_WORK TASK_
Nothing but the lines from the line with "depreciate (822, 253)" through the end of the data is to be copied, and each is to be copied exactly.

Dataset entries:
......

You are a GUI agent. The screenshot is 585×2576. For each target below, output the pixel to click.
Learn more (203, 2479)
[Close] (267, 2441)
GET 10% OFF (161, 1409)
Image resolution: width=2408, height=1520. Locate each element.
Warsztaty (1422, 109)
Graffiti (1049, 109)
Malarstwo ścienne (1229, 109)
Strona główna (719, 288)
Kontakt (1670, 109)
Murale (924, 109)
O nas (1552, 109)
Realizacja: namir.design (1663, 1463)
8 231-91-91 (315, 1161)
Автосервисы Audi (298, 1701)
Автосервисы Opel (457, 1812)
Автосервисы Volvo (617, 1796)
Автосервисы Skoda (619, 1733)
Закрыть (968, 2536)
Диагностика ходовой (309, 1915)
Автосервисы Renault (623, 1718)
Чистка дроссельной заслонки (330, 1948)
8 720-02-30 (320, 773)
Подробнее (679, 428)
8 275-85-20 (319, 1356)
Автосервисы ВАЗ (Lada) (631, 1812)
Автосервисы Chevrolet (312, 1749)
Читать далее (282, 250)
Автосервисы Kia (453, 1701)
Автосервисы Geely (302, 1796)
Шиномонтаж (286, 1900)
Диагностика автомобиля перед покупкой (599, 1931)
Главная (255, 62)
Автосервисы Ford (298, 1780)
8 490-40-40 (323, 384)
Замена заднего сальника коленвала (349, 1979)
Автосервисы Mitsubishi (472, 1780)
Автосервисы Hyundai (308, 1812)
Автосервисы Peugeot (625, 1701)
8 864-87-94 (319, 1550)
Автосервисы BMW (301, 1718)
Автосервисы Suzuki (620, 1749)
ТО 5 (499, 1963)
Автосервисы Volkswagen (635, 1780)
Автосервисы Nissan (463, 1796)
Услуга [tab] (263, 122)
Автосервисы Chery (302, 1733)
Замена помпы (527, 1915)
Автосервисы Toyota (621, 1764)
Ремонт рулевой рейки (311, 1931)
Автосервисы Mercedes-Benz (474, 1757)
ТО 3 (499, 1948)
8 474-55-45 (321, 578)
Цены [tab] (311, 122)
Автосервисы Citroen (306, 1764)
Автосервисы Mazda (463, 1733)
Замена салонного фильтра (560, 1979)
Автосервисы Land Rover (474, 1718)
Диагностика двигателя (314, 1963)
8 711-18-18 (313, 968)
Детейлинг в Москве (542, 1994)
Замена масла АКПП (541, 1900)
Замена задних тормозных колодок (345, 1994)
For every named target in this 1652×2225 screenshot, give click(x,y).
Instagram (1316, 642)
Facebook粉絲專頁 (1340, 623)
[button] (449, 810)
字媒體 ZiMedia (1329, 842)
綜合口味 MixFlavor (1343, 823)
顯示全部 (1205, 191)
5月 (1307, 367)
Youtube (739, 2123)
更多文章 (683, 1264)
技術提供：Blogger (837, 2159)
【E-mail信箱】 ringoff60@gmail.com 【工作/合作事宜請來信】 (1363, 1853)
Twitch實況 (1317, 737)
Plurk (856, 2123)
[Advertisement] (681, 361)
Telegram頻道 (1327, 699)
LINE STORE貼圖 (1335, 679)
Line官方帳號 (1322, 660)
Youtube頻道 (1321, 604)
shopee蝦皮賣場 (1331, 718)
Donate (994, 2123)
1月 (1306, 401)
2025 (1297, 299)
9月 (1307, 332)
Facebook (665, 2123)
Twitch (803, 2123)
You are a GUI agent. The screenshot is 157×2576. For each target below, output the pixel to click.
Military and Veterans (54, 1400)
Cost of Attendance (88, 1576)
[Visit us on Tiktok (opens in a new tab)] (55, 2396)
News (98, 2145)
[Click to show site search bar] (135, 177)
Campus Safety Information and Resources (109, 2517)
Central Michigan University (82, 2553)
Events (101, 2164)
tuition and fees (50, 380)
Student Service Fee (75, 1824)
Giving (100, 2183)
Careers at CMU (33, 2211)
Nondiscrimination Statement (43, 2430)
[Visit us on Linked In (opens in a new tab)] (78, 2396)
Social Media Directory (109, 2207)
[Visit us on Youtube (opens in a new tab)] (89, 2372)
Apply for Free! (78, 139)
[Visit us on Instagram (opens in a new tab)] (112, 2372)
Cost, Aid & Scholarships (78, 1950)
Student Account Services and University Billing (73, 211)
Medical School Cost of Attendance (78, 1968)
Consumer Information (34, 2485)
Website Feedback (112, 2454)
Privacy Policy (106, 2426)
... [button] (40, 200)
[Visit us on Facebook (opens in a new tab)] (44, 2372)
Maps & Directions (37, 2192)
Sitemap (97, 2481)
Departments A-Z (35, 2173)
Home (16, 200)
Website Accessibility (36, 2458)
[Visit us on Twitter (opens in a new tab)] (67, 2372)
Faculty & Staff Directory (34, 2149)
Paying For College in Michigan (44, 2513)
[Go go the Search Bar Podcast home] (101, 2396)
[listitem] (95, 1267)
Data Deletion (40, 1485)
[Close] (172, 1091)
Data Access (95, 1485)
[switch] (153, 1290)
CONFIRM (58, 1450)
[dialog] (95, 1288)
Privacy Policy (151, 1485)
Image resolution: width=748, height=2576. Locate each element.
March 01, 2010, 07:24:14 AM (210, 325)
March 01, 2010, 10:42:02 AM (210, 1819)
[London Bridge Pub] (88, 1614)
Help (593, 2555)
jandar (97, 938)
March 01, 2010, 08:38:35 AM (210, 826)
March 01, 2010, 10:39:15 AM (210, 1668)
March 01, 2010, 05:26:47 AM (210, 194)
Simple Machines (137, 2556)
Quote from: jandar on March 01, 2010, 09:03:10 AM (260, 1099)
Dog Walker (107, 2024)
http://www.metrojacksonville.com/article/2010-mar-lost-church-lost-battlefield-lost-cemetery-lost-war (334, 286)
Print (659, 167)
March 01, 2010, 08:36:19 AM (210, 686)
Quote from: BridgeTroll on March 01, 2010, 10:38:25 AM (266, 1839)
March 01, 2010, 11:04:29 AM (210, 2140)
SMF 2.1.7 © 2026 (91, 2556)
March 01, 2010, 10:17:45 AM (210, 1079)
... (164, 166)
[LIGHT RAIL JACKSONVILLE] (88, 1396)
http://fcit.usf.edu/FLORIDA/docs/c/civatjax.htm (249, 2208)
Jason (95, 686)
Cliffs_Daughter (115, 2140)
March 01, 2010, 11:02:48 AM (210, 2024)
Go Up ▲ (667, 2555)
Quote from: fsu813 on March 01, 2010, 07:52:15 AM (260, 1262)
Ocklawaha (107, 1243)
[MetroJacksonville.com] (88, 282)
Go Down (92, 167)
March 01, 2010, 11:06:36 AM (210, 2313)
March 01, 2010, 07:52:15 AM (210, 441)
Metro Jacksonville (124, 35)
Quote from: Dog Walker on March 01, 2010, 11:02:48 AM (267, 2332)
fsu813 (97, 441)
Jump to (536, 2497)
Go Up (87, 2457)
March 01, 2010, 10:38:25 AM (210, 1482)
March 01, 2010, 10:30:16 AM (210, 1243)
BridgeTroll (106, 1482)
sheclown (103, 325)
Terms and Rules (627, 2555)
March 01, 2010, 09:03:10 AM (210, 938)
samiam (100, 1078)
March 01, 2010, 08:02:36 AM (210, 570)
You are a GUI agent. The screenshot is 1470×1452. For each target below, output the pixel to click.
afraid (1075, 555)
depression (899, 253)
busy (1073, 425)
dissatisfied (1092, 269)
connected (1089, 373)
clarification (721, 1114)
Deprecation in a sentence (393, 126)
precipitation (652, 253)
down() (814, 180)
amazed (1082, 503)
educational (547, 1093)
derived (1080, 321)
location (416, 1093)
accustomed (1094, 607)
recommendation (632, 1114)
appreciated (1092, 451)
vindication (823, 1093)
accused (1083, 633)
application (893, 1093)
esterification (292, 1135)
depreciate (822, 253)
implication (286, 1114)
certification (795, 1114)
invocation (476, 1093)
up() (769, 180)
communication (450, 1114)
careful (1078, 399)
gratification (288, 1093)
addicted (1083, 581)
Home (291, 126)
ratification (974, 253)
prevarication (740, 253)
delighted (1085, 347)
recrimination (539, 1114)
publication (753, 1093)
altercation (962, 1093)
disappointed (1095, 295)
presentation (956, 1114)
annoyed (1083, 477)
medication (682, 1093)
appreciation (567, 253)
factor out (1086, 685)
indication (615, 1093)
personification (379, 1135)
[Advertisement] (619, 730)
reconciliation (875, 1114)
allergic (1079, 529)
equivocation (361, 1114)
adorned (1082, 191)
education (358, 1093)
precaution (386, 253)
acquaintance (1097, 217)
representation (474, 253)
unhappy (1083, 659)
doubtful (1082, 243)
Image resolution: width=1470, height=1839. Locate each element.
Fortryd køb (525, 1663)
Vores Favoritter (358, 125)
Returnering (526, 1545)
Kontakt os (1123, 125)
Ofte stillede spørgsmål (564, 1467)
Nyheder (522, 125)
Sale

......

_SOLUTION TO THIS EXERCISE_
depreciate (822, 253)
implication (286, 1114)
certification (795, 1114)
invocation (476, 1093)
up() (769, 180)
communication (450, 1114)
careful (1078, 399)
gratification (288, 1093)
addicted (1083, 581)
Home (291, 126)
ratification (974, 253)
prevarication (740, 253)
delighted (1085, 347)
recrimination (539, 1114)
publication (753, 1093)
altercation (962, 1093)
disappointed (1095, 295)
presentation (956, 1114)
annoyed (1083, 477)
medication (682, 1093)
appreciation (567, 253)
factor out (1086, 685)
indication (615, 1093)
personification (379, 1135)
[Advertisement] (619, 730)
reconciliation (875, 1114)
allergic (1079, 529)
equivocation (361, 1114)
adorned (1082, 191)
education (358, 1093)
precaution (386, 253)
acquaintance (1097, 217)
representation (474, 253)
unhappy (1083, 659)
doubtful (1082, 243)
Image resolution: width=1470, height=1839. Locate each element.
Fortryd køb (525, 1663)
Vores Favoritter (358, 125)
Returnering (526, 1545)
Kontakt os (1123, 125)
Ofte stillede spørgsmål (564, 1467)
Nyheder (522, 125)
Sale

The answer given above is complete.